**CONSIGNE A:** Dans les entrées, recopiez les lignes en commençant à celle qui contient « Where should I » et en vous arrêtant après celle qui contient « pos(652,43) ». Remplacez « tab » par « window », ne changez rien d'autre et laissez les images de côté.

**EXTRAIT PRÉSENTÉ:**
....................

Il est dans la nature de M. Fonfrède d’aller toujours trop loin. Heureusement, nous pouvons le rassurer. Nous lui dirons donc que les doctrinaires existent encore, et nous lui prédisons qu’il les reverra tels qu’ils étaient. À l’heure qu’il est, le parti, profondément découragé de l’orage que lui a attiré sa conversion subite aux principes de l’extrême gauche, fait de mûres réflexions ; il voit clairement qu’il n’y a rien à retirer pour lui dans ces idées, et l’on sait quelle puissance ont les intérêts de ce parti sur ses principes. Les idées de conservation lui reviendront aussi vite qu’elles l’avaient quitté.

....................

**CONSIGNE B:** D'après l'extrait présenté, qu'est-ce qui a attiré l'orage sur le parti ?

**DOCUMENTS SOURCES:**
....................

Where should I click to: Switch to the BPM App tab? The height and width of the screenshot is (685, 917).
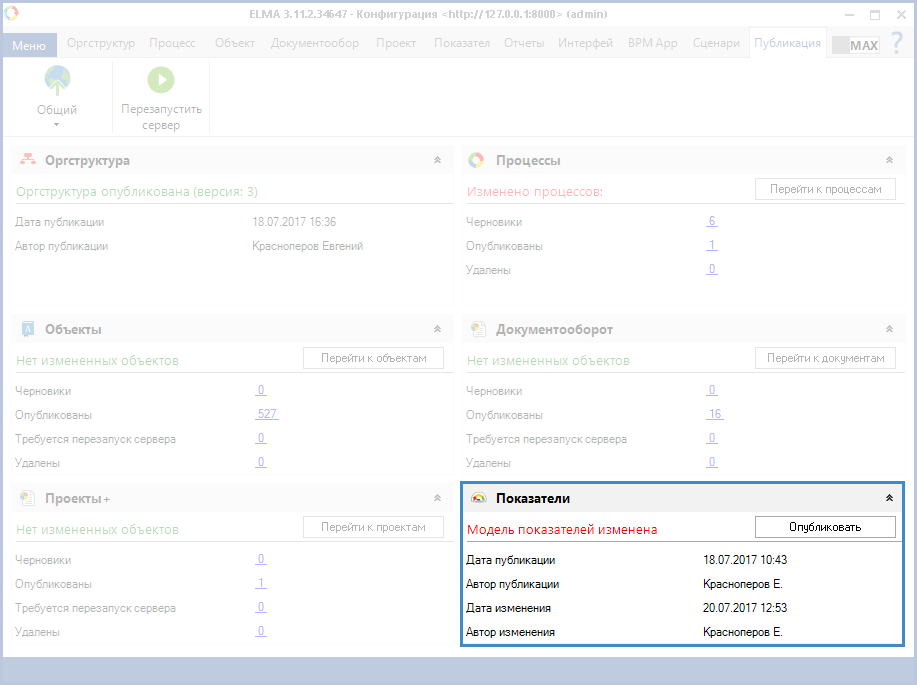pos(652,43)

....................

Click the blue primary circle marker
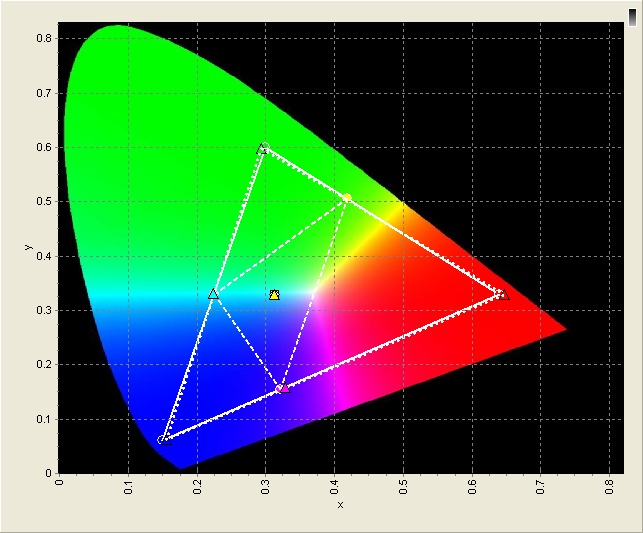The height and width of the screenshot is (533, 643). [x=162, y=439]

....................

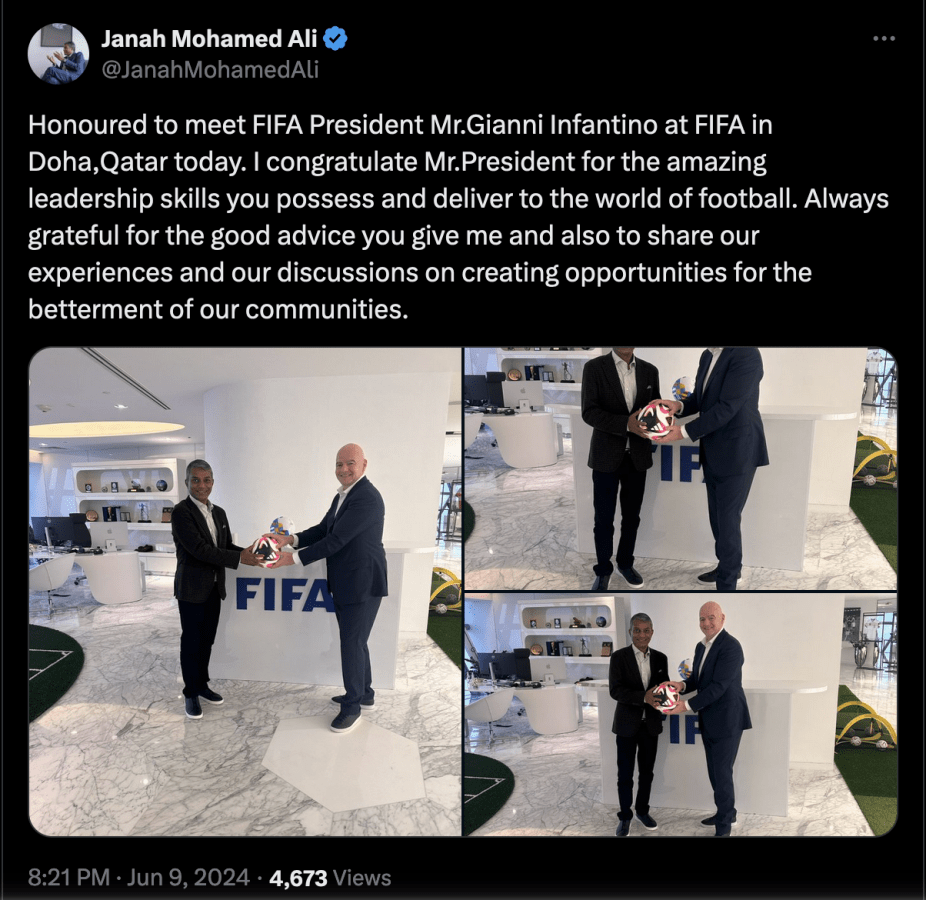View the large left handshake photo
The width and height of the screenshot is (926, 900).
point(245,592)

....................

**RÉPONSE A:**
Where should I click to: Switch to the BPM App window? The height and width of the screenshot is (685, 917).
pos(652,43)

**RÉPONSE B:** Sa conversion subite aux principes de l'extrême gauche.